Available records below:
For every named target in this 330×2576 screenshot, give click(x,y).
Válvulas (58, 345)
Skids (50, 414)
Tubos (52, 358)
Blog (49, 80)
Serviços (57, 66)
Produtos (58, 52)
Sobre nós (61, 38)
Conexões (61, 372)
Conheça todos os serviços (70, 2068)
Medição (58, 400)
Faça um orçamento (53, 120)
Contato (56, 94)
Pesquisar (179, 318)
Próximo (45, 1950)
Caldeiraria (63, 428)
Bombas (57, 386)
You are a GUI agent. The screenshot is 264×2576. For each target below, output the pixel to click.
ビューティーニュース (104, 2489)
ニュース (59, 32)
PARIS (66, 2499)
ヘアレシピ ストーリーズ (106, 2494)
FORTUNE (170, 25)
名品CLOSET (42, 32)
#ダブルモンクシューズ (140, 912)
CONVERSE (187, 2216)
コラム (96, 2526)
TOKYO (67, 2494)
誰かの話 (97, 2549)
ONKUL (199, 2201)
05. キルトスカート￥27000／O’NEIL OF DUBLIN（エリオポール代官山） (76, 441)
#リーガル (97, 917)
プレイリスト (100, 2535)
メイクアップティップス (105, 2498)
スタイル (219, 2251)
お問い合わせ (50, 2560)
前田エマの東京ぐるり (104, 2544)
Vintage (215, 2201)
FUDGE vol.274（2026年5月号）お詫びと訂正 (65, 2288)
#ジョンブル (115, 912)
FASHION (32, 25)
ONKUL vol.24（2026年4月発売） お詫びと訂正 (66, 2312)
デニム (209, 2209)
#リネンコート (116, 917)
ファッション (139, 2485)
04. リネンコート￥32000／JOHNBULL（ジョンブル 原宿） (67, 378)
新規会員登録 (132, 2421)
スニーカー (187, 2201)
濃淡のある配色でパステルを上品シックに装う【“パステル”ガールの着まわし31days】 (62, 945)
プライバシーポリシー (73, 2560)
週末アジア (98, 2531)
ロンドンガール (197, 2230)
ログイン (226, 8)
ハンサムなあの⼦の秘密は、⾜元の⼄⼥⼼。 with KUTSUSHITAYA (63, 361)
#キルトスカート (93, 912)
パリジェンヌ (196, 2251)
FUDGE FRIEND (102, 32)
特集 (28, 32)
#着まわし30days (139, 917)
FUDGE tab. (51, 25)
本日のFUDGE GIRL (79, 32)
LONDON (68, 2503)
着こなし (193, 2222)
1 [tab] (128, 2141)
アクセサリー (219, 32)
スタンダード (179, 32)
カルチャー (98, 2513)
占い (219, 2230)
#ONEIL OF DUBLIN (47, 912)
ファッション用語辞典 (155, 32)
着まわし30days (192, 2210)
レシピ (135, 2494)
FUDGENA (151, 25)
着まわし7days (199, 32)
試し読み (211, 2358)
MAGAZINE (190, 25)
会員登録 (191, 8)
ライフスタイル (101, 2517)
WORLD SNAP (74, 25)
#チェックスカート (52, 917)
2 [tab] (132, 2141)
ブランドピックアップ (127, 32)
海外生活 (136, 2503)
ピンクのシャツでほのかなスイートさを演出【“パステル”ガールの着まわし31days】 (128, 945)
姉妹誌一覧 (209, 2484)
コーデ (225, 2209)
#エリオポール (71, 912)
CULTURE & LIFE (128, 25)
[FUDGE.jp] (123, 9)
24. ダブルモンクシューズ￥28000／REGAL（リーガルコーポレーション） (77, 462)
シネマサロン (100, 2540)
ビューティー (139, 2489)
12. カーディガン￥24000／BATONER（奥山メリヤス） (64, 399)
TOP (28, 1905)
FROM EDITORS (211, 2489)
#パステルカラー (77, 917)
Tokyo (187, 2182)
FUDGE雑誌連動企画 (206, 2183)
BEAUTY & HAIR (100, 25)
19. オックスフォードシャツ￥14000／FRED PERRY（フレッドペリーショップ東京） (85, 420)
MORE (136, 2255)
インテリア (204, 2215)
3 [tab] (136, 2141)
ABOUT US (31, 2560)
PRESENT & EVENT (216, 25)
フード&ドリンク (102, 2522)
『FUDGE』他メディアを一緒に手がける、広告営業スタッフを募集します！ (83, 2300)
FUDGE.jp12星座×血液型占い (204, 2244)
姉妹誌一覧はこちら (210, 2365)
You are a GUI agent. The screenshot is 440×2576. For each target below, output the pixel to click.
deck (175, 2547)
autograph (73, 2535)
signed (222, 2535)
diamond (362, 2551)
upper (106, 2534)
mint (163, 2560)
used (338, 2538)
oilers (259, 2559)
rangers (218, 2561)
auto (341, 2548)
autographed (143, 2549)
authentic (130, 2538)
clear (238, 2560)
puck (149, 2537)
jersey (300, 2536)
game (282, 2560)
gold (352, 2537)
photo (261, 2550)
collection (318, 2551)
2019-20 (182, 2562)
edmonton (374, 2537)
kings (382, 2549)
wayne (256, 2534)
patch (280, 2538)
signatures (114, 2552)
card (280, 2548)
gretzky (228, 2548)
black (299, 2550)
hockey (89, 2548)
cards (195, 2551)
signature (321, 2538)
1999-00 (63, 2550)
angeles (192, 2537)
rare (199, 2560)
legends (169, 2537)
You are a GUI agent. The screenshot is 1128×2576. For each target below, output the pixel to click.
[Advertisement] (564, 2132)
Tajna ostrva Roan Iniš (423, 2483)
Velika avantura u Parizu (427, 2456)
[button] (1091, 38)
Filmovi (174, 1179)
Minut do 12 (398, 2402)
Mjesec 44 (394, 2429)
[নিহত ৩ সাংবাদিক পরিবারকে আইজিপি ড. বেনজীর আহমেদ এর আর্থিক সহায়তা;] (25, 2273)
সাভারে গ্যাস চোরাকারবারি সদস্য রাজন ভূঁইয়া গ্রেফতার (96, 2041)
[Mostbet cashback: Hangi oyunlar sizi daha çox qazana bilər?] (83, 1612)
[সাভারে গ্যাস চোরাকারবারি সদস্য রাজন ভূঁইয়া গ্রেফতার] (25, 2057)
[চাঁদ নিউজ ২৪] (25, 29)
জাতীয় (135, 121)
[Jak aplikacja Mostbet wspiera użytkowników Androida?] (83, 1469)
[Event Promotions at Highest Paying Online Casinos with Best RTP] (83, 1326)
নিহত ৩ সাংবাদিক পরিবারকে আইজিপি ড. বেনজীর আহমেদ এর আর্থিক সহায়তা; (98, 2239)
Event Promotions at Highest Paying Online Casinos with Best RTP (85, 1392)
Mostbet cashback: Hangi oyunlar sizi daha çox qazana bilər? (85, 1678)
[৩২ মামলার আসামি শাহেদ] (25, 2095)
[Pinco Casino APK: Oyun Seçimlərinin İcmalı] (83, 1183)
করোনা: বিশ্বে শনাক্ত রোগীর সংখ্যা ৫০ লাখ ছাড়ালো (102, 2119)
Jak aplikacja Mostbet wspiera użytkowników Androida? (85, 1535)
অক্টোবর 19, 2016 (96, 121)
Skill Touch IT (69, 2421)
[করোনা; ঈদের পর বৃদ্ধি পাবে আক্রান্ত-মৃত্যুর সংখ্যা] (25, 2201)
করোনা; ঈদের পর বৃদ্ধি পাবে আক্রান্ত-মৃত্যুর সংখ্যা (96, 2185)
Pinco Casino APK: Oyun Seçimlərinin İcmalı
End of Available records.
Every entry is to be restated word for word, with nothing dropped.

Output of the exercise -
For every named target in this 330×2576 screenshot, give click(x,y).
Válvulas (58, 345)
Skids (50, 414)
Tubos (52, 358)
Blog (49, 80)
Serviços (57, 66)
Produtos (58, 52)
Sobre nós (61, 38)
Conexões (61, 372)
Conheça todos os serviços (70, 2068)
Medição (58, 400)
Faça um orçamento (53, 120)
Contato (56, 94)
Pesquisar (179, 318)
Próximo (45, 1950)
Caldeiraria (63, 428)
Bombas (57, 386)
You are a GUI agent. The screenshot is 264×2576. For each target below, output the pixel to click.
ビューティーニュース (104, 2489)
ニュース (59, 32)
PARIS (66, 2499)
ヘアレシピ ストーリーズ (106, 2494)
FORTUNE (170, 25)
名品CLOSET (42, 32)
#ダブルモンクシューズ (140, 912)
CONVERSE (187, 2216)
コラム (96, 2526)
TOKYO (67, 2494)
誰かの話 (97, 2549)
ONKUL (199, 2201)
05. キルトスカート￥27000／O’NEIL OF DUBLIN（エリオポール代官山） (76, 441)
#リーガル (97, 917)
プレイリスト (100, 2535)
メイクアップティップス (105, 2498)
スタイル (219, 2251)
お問い合わせ (50, 2560)
前田エマの東京ぐるり (104, 2544)
Vintage (215, 2201)
FUDGE vol.274（2026年5月号）お詫びと訂正 (65, 2288)
#ジョンブル (115, 912)
FASHION (32, 25)
ONKUL vol.24（2026年4月発売） お詫びと訂正 (66, 2312)
デニム (209, 2209)
#リネンコート (116, 917)
ファッション (139, 2485)
04. リネンコート￥32000／JOHNBULL（ジョンブル 原宿） (67, 378)
新規会員登録 (132, 2421)
スニーカー (187, 2201)
濃淡のある配色でパステルを上品シックに装う【“パステル”ガールの着まわし31days】 (62, 945)
プライバシーポリシー (73, 2560)
週末アジア (98, 2531)
ロンドンガール (197, 2230)
ログイン (226, 8)
ハンサムなあの⼦の秘密は、⾜元の⼄⼥⼼。 with KUTSUSHITAYA (63, 361)
#キルトスカート (93, 912)
パリジェンヌ (196, 2251)
FUDGE FRIEND (102, 32)
特集 (28, 32)
#着まわし30days (139, 917)
FUDGE tab. (51, 25)
本日のFUDGE GIRL (79, 32)
LONDON (68, 2503)
着こなし (193, 2222)
1 [tab] (128, 2141)
アクセサリー (219, 32)
スタンダード (179, 32)
カルチャー (98, 2513)
占い (219, 2230)
#ONEIL OF DUBLIN (47, 912)
ファッション用語辞典 (155, 32)
着まわし30days (192, 2210)
レシピ (135, 2494)
FUDGENA (151, 25)
着まわし7days (199, 32)
試し読み (211, 2358)
MAGAZINE (190, 25)
会員登録 (191, 8)
ライフスタイル (101, 2517)
WORLD SNAP (74, 25)
#チェックスカート (52, 917)
2 [tab] (132, 2141)
ブランドピックアップ (127, 32)
海外生活 (136, 2503)
ピンクのシャツでほのかなスイートさを演出【“パステル”ガールの着まわし31days】 (128, 945)
姉妹誌一覧 (209, 2484)
コーデ (225, 2209)
#エリオポール (71, 912)
CULTURE & LIFE (128, 25)
[FUDGE.jp] (123, 9)
24. ダブルモンクシューズ￥28000／REGAL（リーガルコーポレーション） (77, 462)
シネマサロン (100, 2540)
ビューティー (139, 2489)
12. カーディガン￥24000／BATONER（奥山メリヤス） (64, 399)
TOP (28, 1905)
FROM EDITORS (211, 2489)
#パステルカラー (77, 917)
Tokyo (187, 2182)
FUDGE雑誌連動企画 (206, 2183)
BEAUTY & HAIR (100, 25)
19. オックスフォードシャツ￥14000／FRED PERRY（フレッドペリーショップ東京） (85, 420)
MORE (136, 2255)
インテリア (204, 2215)
3 [tab] (136, 2141)
ABOUT US (31, 2560)
PRESENT & EVENT (216, 25)
フード&ドリンク (102, 2522)
『FUDGE』他メディアを一緒に手がける、広告営業スタッフを募集します！ (83, 2300)
FUDGE.jp12星座×血液型占い (204, 2244)
姉妹誌一覧はこちら (210, 2365)
You are a GUI agent. The screenshot is 440×2576. For each target below, output the pixel to click.
deck (175, 2547)
autograph (73, 2535)
signed (222, 2535)
diamond (362, 2551)
upper (106, 2534)
mint (163, 2560)
used (338, 2538)
oilers (259, 2559)
rangers (218, 2561)
auto (341, 2548)
autographed (143, 2549)
authentic (130, 2538)
clear (238, 2560)
puck (149, 2537)
jersey (300, 2536)
game (282, 2560)
gold (352, 2537)
photo (261, 2550)
collection (318, 2551)
2019-20 (182, 2562)
edmonton (374, 2537)
kings (382, 2549)
wayne (256, 2534)
patch (280, 2538)
signatures (114, 2552)
card (280, 2548)
gretzky (228, 2548)
black (299, 2550)
hockey (89, 2548)
cards (195, 2551)
signature (321, 2538)
1999-00 (63, 2550)
angeles (192, 2537)
rare (199, 2560)
legends (169, 2537)
You are a GUI agent. The screenshot is 1128×2576. For each target below, output the pixel to click.
[Advertisement] (564, 2132)
Tajna ostrva Roan Iniš (423, 2483)
Velika avantura u Parizu (427, 2456)
[button] (1091, 38)
Filmovi (174, 1179)
Minut do 12 (398, 2402)
Mjesec 44 (394, 2429)
[নিহত ৩ সাংবাদিক পরিবারকে আইজিপি ড. বেনজীর আহমেদ এর আর্থিক সহায়তা;] (25, 2273)
সাভারে গ্যাস চোরাকারবারি সদস্য রাজন ভূঁইয়া গ্রেফতার (96, 2041)
[Mostbet cashback: Hangi oyunlar sizi daha çox qazana bilər?] (83, 1612)
[সাভারে গ্যাস চোরাকারবারি সদস্য রাজন ভূঁইয়া গ্রেফতার] (25, 2057)
[চাঁদ নিউজ ২৪] (25, 29)
জাতীয় (135, 121)
[Jak aplikacja Mostbet wspiera użytkowników Androida?] (83, 1469)
[Event Promotions at Highest Paying Online Casinos with Best RTP] (83, 1326)
নিহত ৩ সাংবাদিক পরিবারকে আইজিপি ড. বেনজীর আহমেদ এর আর্থিক সহায়তা; (98, 2239)
Event Promotions at Highest Paying Online Casinos with Best RTP (85, 1392)
Mostbet cashback: Hangi oyunlar sizi daha çox qazana bilər? (85, 1678)
[৩২ মামলার আসামি শাহেদ] (25, 2095)
[Pinco Casino APK: Oyun Seçimlərinin İcmalı] (83, 1183)
করোনা: বিশ্বে শনাক্ত রোগীর সংখ্যা ৫০ লাখ ছাড়ালো (102, 2119)
Jak aplikacja Mostbet wspiera użytkowników Androida? (85, 1535)
অক্টোবর 19, 2016 (96, 121)
Skill Touch IT (69, 2421)
[করোনা; ঈদের পর বৃদ্ধি পাবে আক্রান্ত-মৃত্যুর সংখ্যা] (25, 2201)
করোনা; ঈদের পর বৃদ্ধি পাবে আক্রান্ত-মৃত্যুর সংখ্যা (96, 2185)
Pinco Casino APK: Oyun Seçimlərinin İcmalı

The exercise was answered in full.